Task objective.
Decide whether each statement agrees with the text on strategic routes for learning in the human brain. For each, answer yes or no and quote the deciding words of the text. 1. Faster learning relates to learning the exact stimulus statistics. 2. The PhD was completed at Rutgers University. 3. The move to the University of Cambridge came in 2005.

(Selected text Opens)

Prof Zoe Kourtzi, University of Cambridge

"Strategic routes for learning in the human brain"



When immersed in a new environment we are challenged to make sense of initially incomprehensible event streams. Yet, quite rapidly, the brain is able to find meaningful structures, helping us to predict and prepare for future actions. We combine behavioural and brain imaging measurements with computational modeling, to understand the dynamics of learning complex structures. We show that individuals adapt to changes in the environment’s statistics and extract predictive structures. Importantly, extracting complex structures relates to individual decision strategy: faster learning relates to selecting the most probable outcomes (i.e. maximising) and is implemented by interactions between executive and motor cortico-striatal mechanisms, while learning the exact stimulus statistics (i.e. matching) is implemented by visual cortico-striatal circuits. Our findings provide evidence for alternate routes to learning of behaviorally-relevant statistics that facilitate our ability to predict future events in variable environments.


My work aims to understand the role of lifelong learning and experience in enabling humans of all ages to translate sensory experience into complex decisions and adaptive behaviours. After completing my PhD on object recognition at Rutgers University, I started my work on human brain imaging as a postdoctoral fellow at MIT and Harvard University. I then received a McDonnell-Pew award to combine animal and human brain imaging and moved to the Max Planck Institute for Biological Cybernetics as a Senior Research Scientist. I moved to the University of Birmingham as a Chair in Brain Imaging in 2005, and to the University of Cambridge as a Chair in Experimental Psychology in 2013. I am a Fellow at Downing College, Cambridge and the Alan Turing Institute.

(Selected text Closes)
(Material supplied Opens)

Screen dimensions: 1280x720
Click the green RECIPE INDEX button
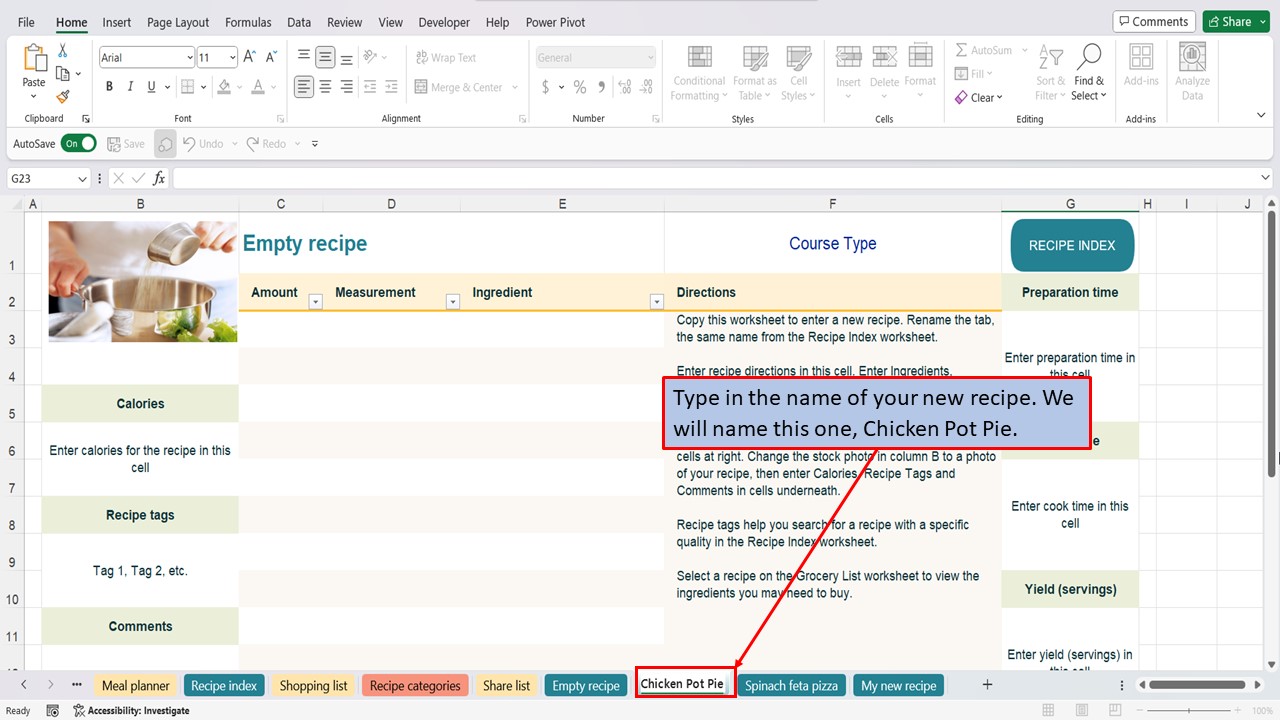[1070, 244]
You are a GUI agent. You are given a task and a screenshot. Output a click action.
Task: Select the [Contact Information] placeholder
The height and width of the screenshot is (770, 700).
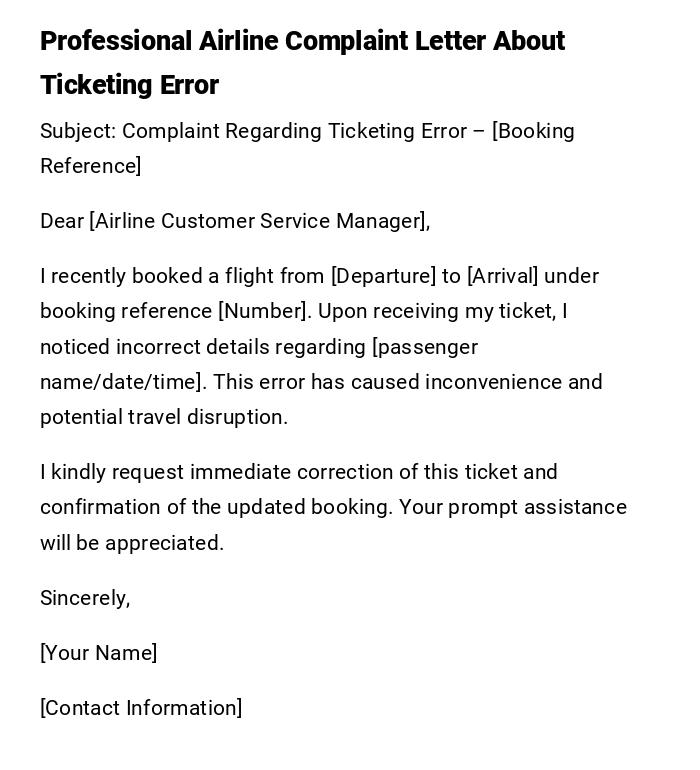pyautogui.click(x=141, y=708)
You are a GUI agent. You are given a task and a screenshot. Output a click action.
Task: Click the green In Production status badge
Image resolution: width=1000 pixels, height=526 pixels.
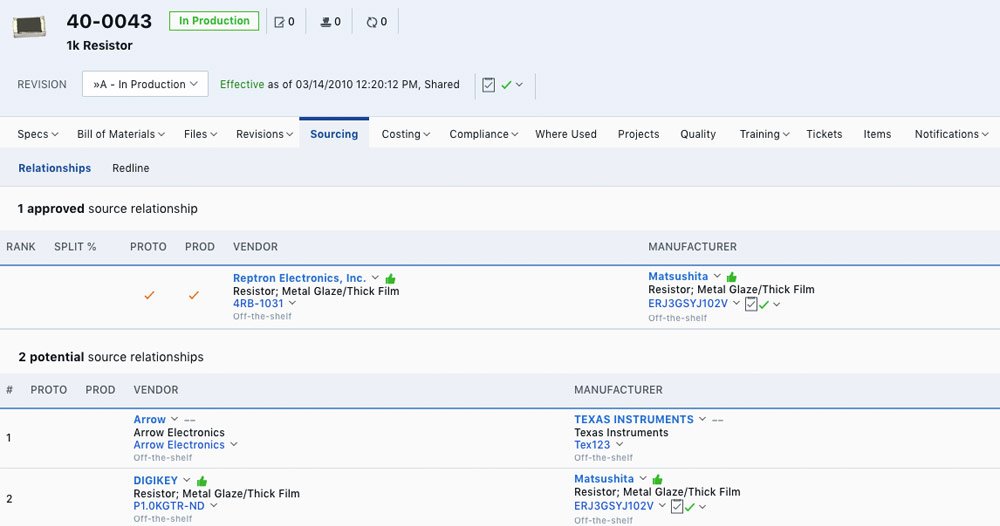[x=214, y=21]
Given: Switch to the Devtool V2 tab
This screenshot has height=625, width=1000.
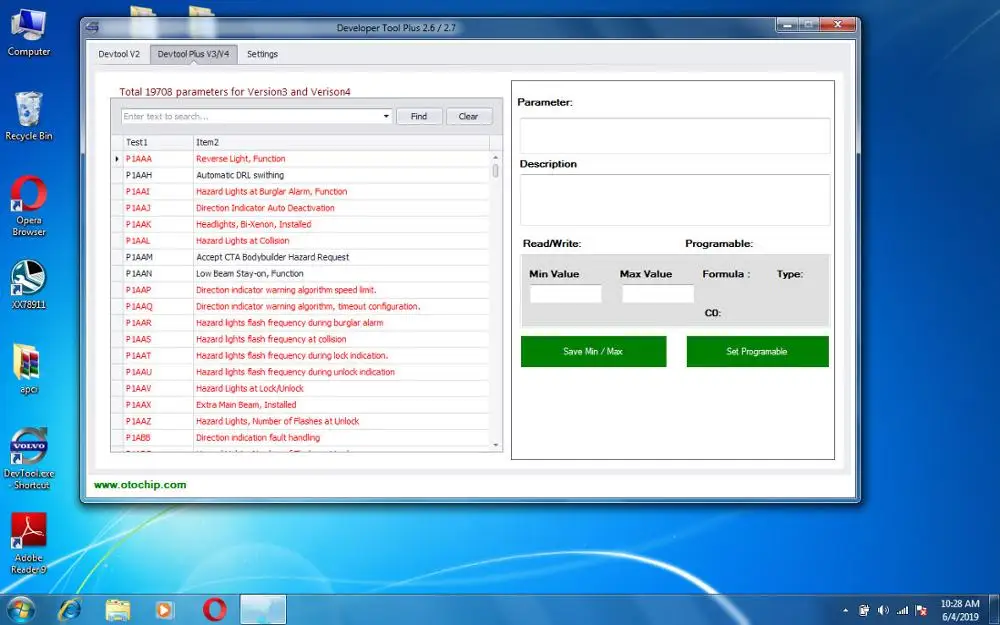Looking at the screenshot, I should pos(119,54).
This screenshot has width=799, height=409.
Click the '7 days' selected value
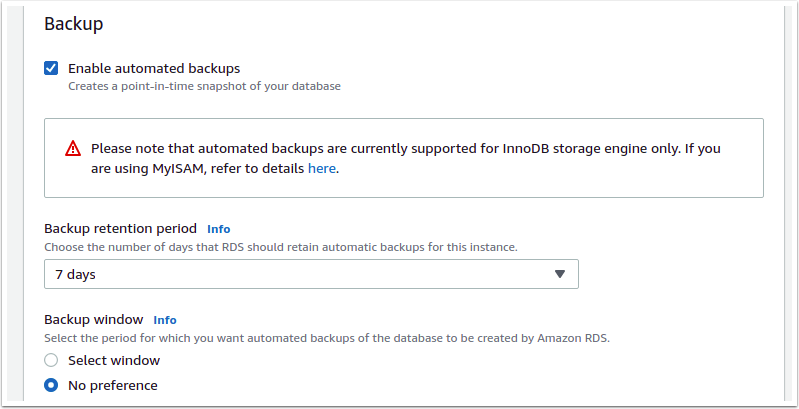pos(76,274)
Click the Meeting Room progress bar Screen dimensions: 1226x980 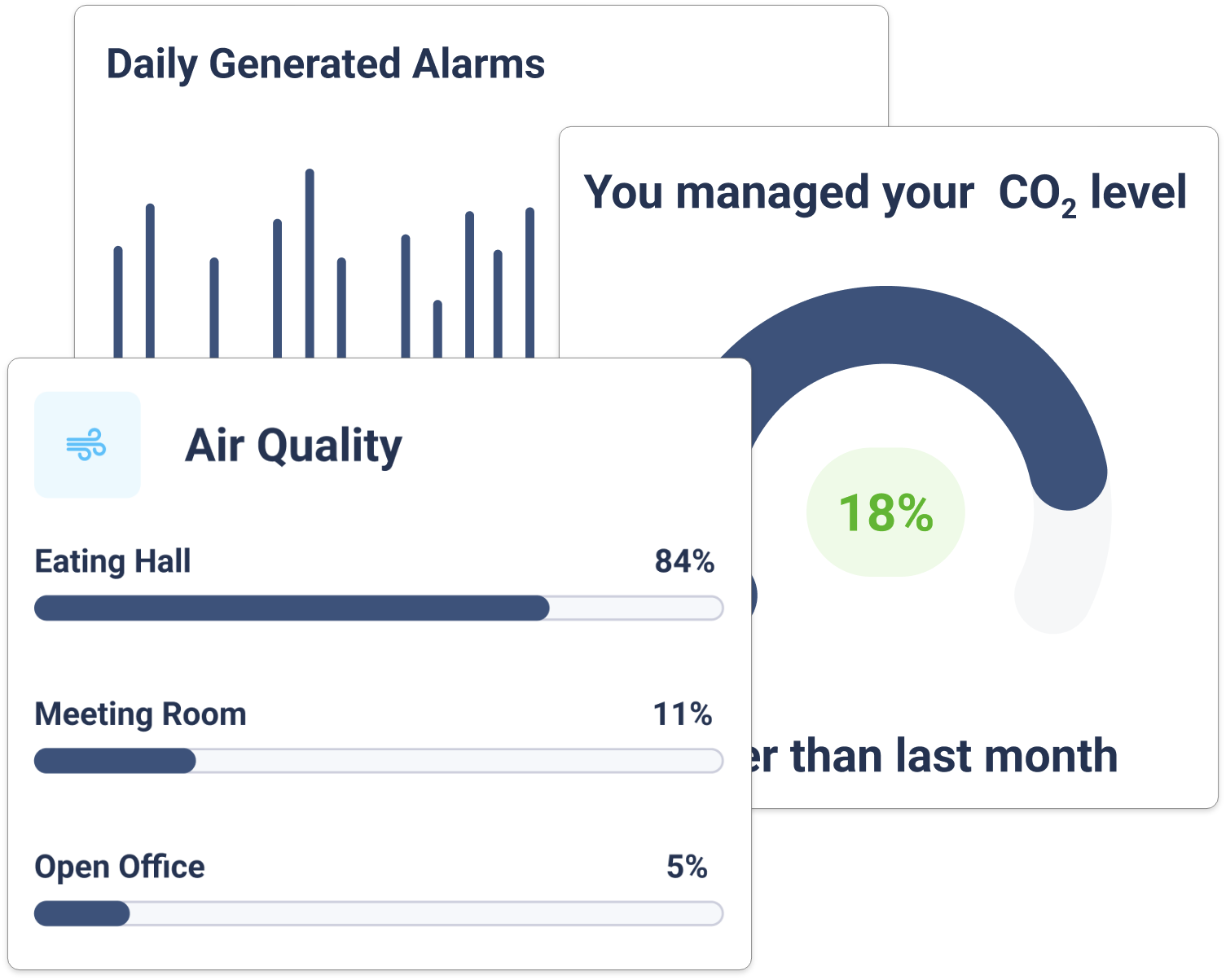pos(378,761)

(Material supplied Closes)

Reply.
1. No: "faster learning relates to selecting the most probable outcomes (i.e. maximising)"
2. Yes: "After completing my PhD on object recognition at Rutgers University"
3. No: "to the University of Cambridge as a Chair in Experimental Psychology in 2013"